最近移植一些代码到Android U平台上,发现大量的aidl文件出现以下编译错误:
ERROR: xxx is not annotated for permissions. Declare which permissions are required using @EnforcePermission. If permissions are manually verified within the implementation, use @PermissionManuallyEnforced. If no permissions are required, use @RequiresNoPermission. This can be done for the whole interface or for each method. [-Wmissing-permission-annotation]
看提示,检查权限有问题,需要对整个接口或每个方法来添加@EnforcePermission、@PermissionManuallyEnforced、@RequiresNoPermission注解,可是有几十个aidl文件报错,一个一个添加太麻烦,能不能添加一个类似白名单的东西,把这个模块下的所有aidl都免除检查。
先看下添加-Wmissing-permission-annotation这个错误类型的地方:
build/soong/java/base.go
func (j *Module) individualAidlFlags(ctx android.ModuleContext, aidlFile android.Path) string {
var flags string
if Bool(j.deviceProperties.Aidl.Enforce_permissions) {
if !android.InList(aidlFile.String(), j.ignoredAidlPermissionList.Strings()) {
flags = "-Wmissing-permission-annotation -Werror"
}
}
return flags
}
先检查Enforce_permissions是否为true,如果为true,再检查aidl文件是否在ignoredAidlPermissionList列表里,如果不在列表里,那么添加"-Wmissing-permission-annotation -Werror" flag,后续检查的时候,如果不满足权限要求,就会报错。所以ignoredAidlPermissionList里的aidl文件就是被豁免的aidl文件。那把出错的aidl文件添加到ignoredAidlPermissionList里就行了。

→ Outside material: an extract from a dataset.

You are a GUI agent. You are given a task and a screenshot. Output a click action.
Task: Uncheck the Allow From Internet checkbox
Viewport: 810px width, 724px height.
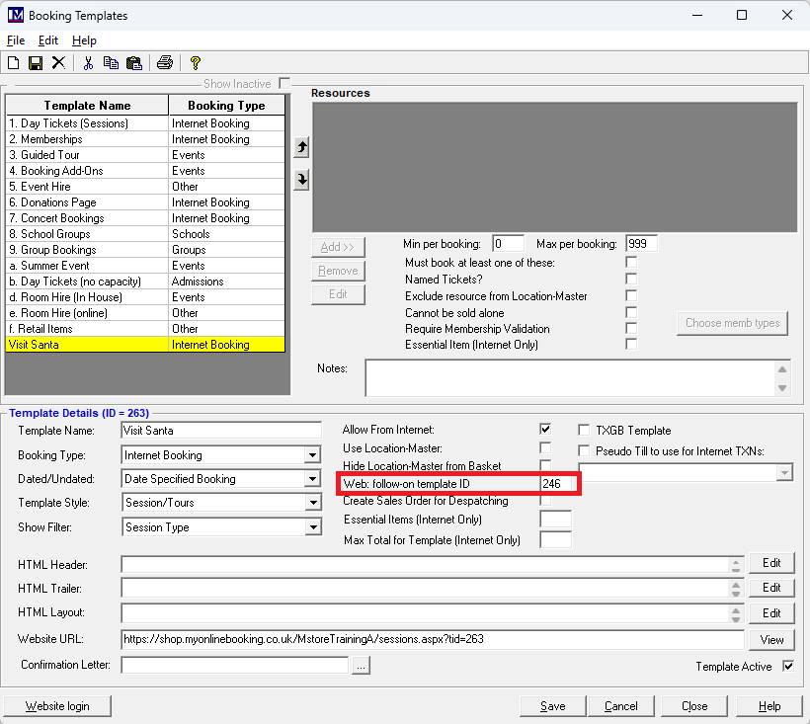(x=545, y=430)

看下ignoredAidlPermissionList在哪里赋值的:
build/soong/java/base.go
if Bool(j.deviceProperties.Aidl.Enforce_permissions) {
exceptions := j.deviceProperties.Aidl.Enforce_permissions_exceptions
j.ignoredAidlPermissionList = android.PathsForModuleSrcExcludes(ctx, exceptions, nil)
}
ignoredAidlPermissionList根据Enforce_permissions_exceptions赋值的,在代码里全局搜索Enforce_permissions_exceptions,可以看出,这个标签是在frameworks/base/Android.bp里赋值的:
frameworks/base/Android.bp
java_defaults {
name: "framework-minus-apex-defaults",
defaults: [
"framework-aidl-export-defaults",
"latest_android_hardware_soundtrigger3_java_static",
],
srcs: [
":framework-non-updatable-sources",
"core/java/**/*.logtags",
":apex-info-list",
],
aidl: {
generate_get_transaction_name: true,
enforce_permissions: true,
enforce_permissions_exceptions: [
// Do not add entries to this list.
":framework.core-sources-mitv-stubs",
":framework-annotations",
":framework-blobstore-sources",
":framework-core-sources",
":framework-drm-sources",
":framework-graphics-nonupdatable-sources",
.....
里面添加了很多原生framework的aidl文件豁免白名单,把我们自己的aidl文件添加进去就可以了。